With a total reward value of $5,000, it was important to establish that the random reward incentive was worth the cost. Additionally, we had conflicting hypotheses about the tangibility of the ticket. It is theoretically easier to refer more people if you can do it entirely digitally.
However, there is an additional power around tangibility and concreteness (as well as heightened curiosity and potential regret) to motivate the referred to come to the site if they have the physical ticket. Therefore, we had three different referral cards that we randomly distributed during intake.
- Simple Referral: A simple referral with no mention of any scratch
- Promised Ticket: A promised scratch ticket that the referred could collect at the site.
- Physical Ticket: A physical scratch ticket that the referrer received to give to the referred to bring to the
Filers were gently encouraged to take a picture of the referral card and text it while still at the VITA site. We then tracked how many photo texts were sent from each card and how many new ﬁlers came in with each unique referral code. We compared these metrics across all three conditions to determine the most effective way to increase the number of people referred and the number of referred people who act on that referral to get their taxes done.

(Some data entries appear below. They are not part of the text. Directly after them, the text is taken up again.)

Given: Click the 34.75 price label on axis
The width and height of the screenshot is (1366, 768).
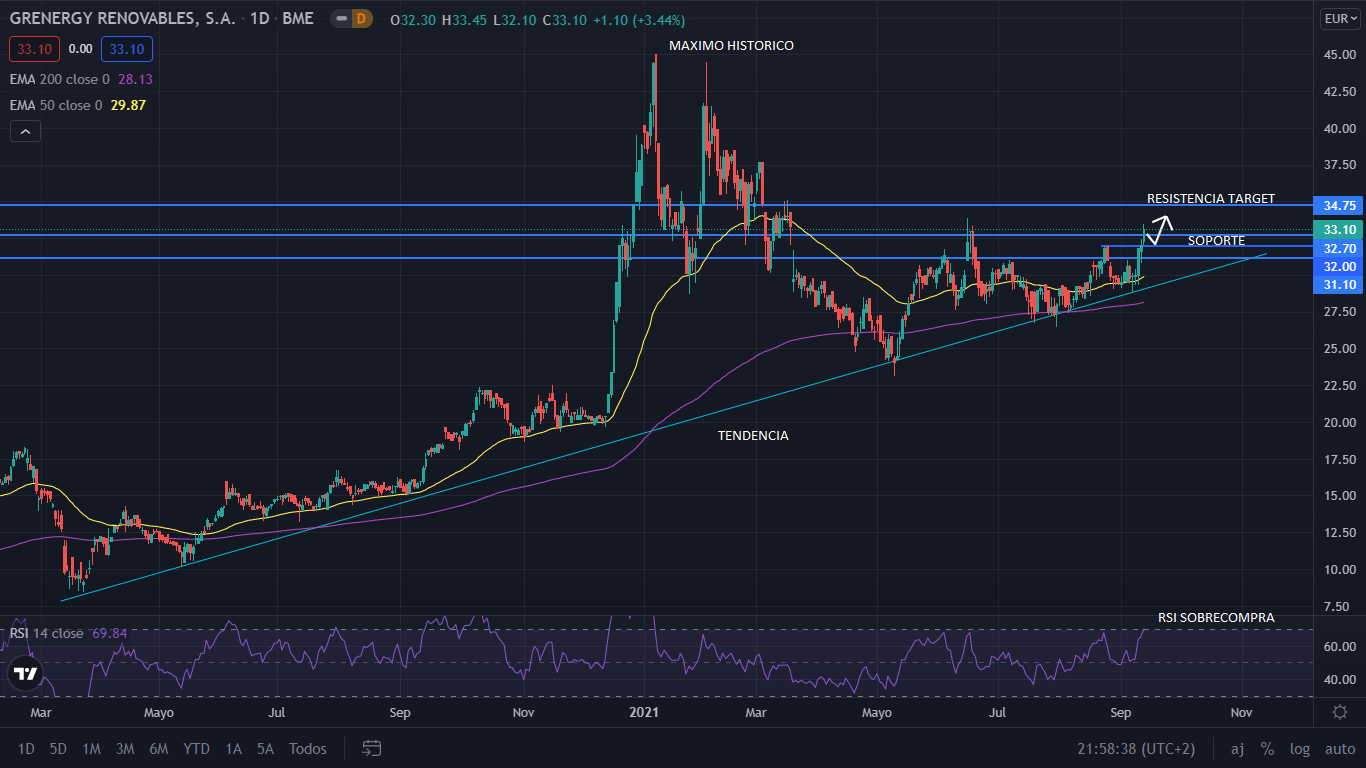Looking at the screenshot, I should tap(1338, 205).
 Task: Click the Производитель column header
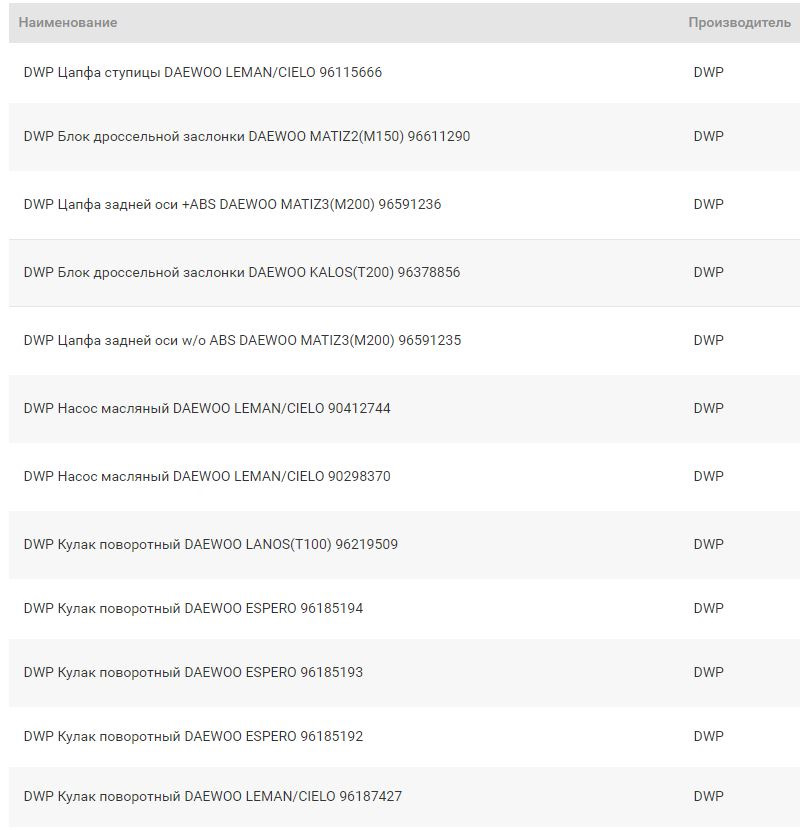click(739, 22)
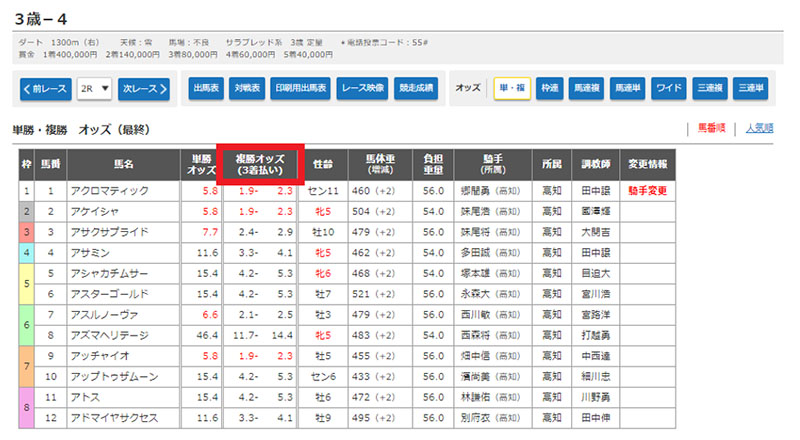800x440 pixels.
Task: Open the 出馬表 entry list
Action: (206, 88)
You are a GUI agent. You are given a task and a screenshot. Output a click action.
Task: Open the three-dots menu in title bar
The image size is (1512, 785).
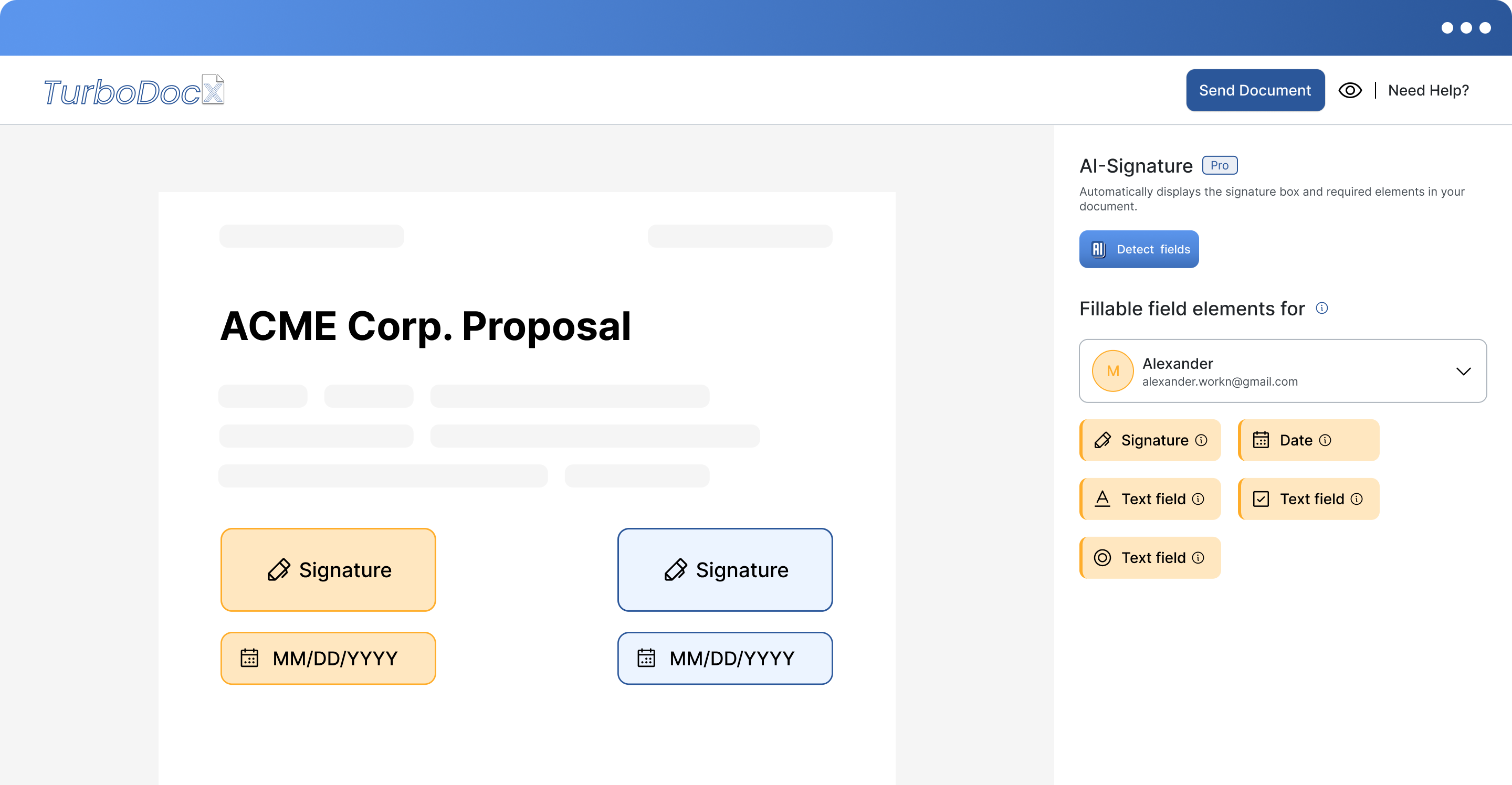(1466, 28)
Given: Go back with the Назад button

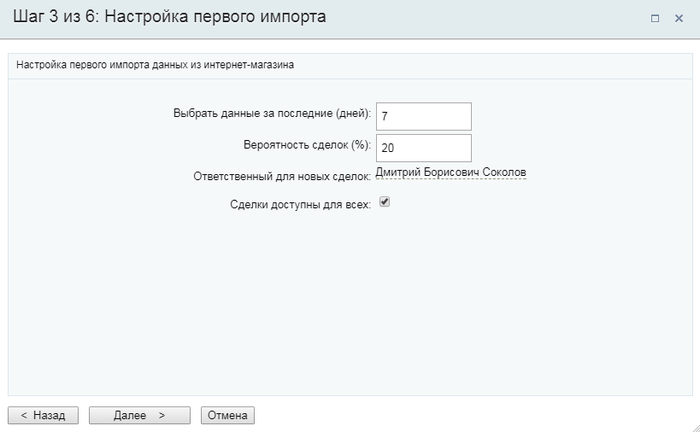Looking at the screenshot, I should pos(43,415).
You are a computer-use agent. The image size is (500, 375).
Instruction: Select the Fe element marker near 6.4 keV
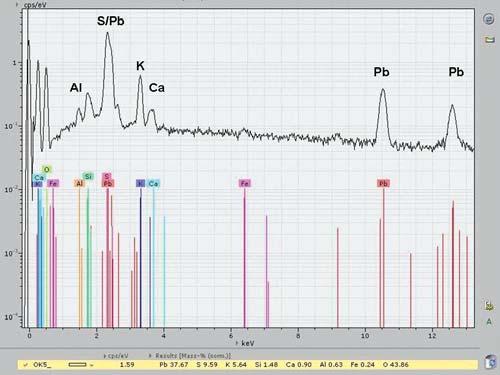(245, 184)
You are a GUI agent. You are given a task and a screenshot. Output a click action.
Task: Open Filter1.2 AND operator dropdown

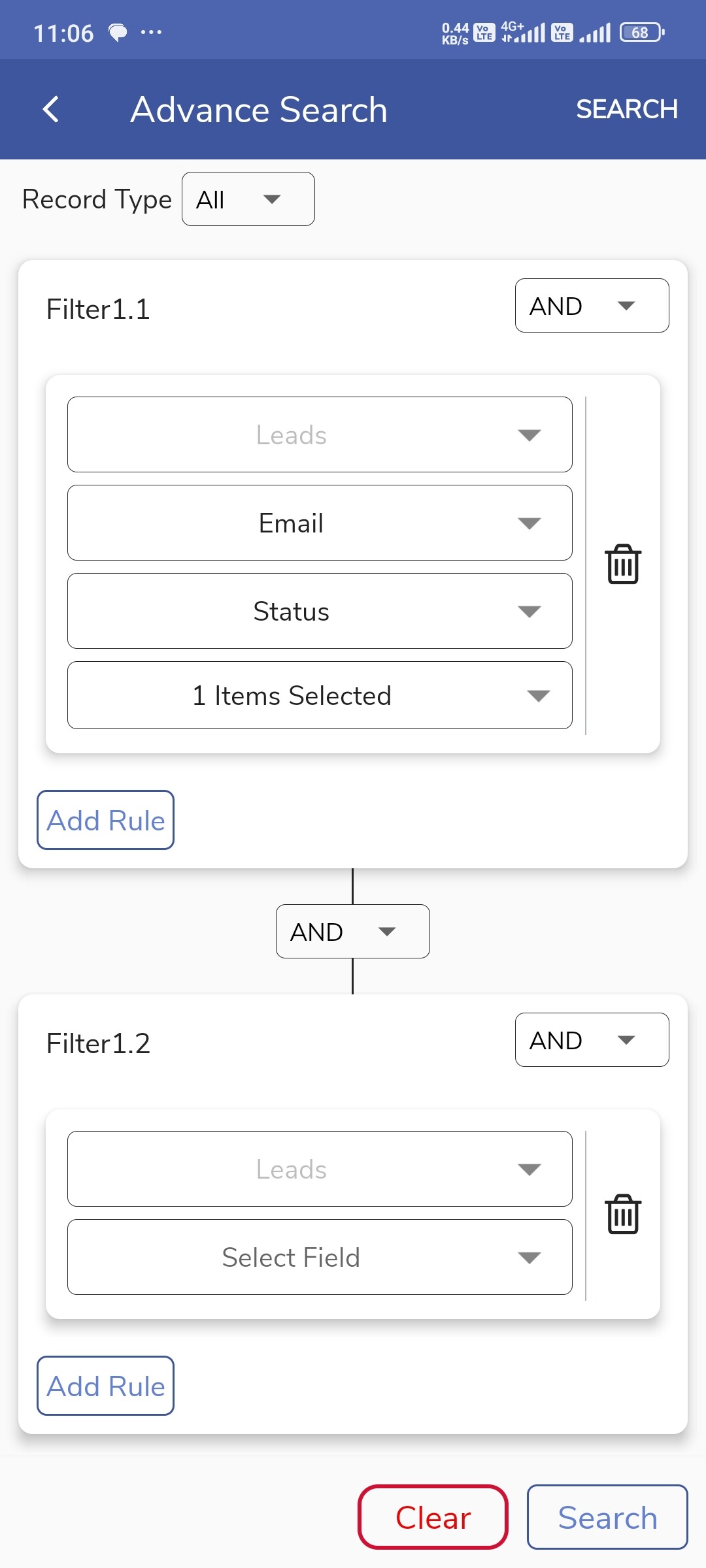tap(592, 1040)
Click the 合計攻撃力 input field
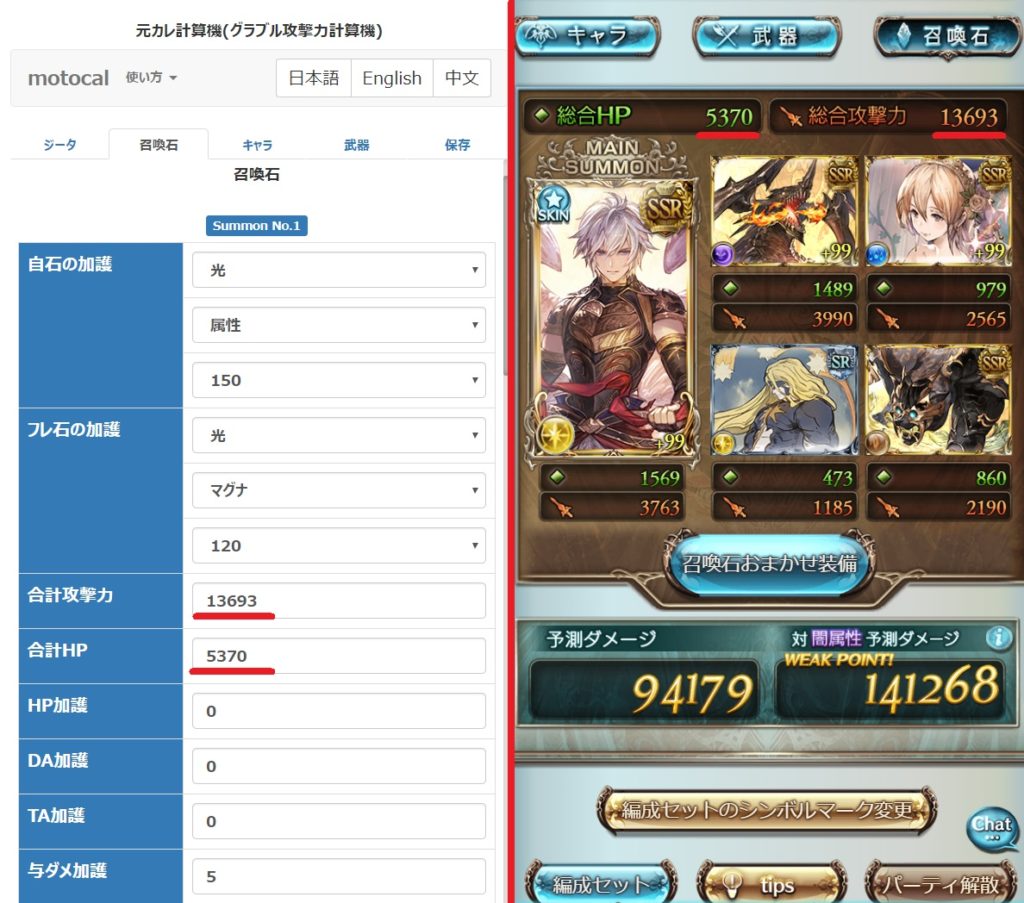 point(339,601)

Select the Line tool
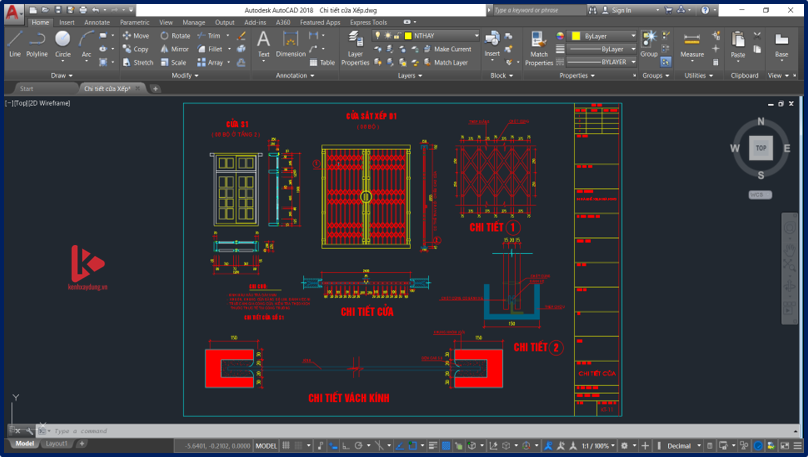tap(15, 42)
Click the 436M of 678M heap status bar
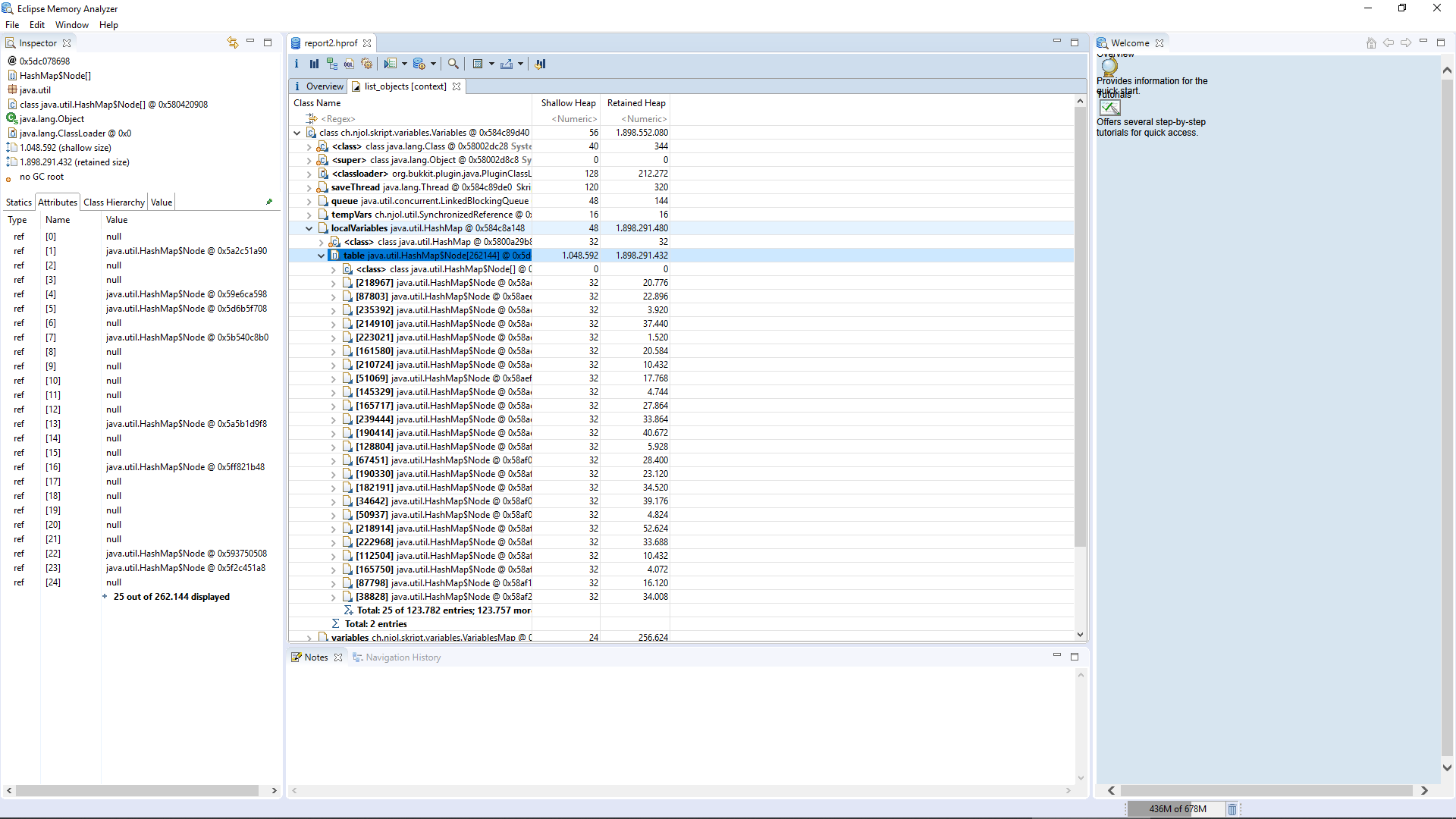The image size is (1456, 819). pos(1176,808)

During the tax season, we asked about 2,590 ﬁlers if they wanted to make a referral and 17% of those ﬁlers texted at least one person a photo of their referral card.
Those who texted sent the image to 4.2 people, on average. In this pilot, the referral program resulted in 1,845 text messages to tell people about the LIC VITA site.
However, only about 2% of those who received the text messages came in to ﬁle their taxes at the site. So while the referral program was effective at making referrals, it was less effective at encouraging follow-through by the referred. However, we did ﬁnd meaningful differences between the referral cards:
- The scratch ticket (promised or physical) increased the number of people who made a referral by 60% (N=2590; p-value<0.01). However, once someone decided to make at least one referral, the number of referrals made did not vary across conditions.
- Those who received the tangible ticket were almost ﬁve times more likely to come to the VITA site to have their taxes prepared when compared to the simple referral. Less than 3% of ﬁlers who made a simple referral had a referrer come in, compared to over 10% of the ﬁlers who received a tangible ticket. This experiment demonstrates the real value of concreteness and tangibility to motivate behavior.
In this pilot, 1,845 people received a text message about the VITA site, but it ultimately only brought in 31 new ﬁlers. However, 40% of the new ﬁlers claimed the earned income tax credit (EITC), which totaled an additional $15,673 in tax credits to these families. If the tangible lottery ticket were to be scaled across New York VITA sites, we would expect this to lead to 116,850 text message referrals, 3,391 more ﬁlers, and an additional $1.77 million in tax credits.
Scaling the tangible lottery ticket across New York should to lead to an additional $1.77 million in claimed tax credits.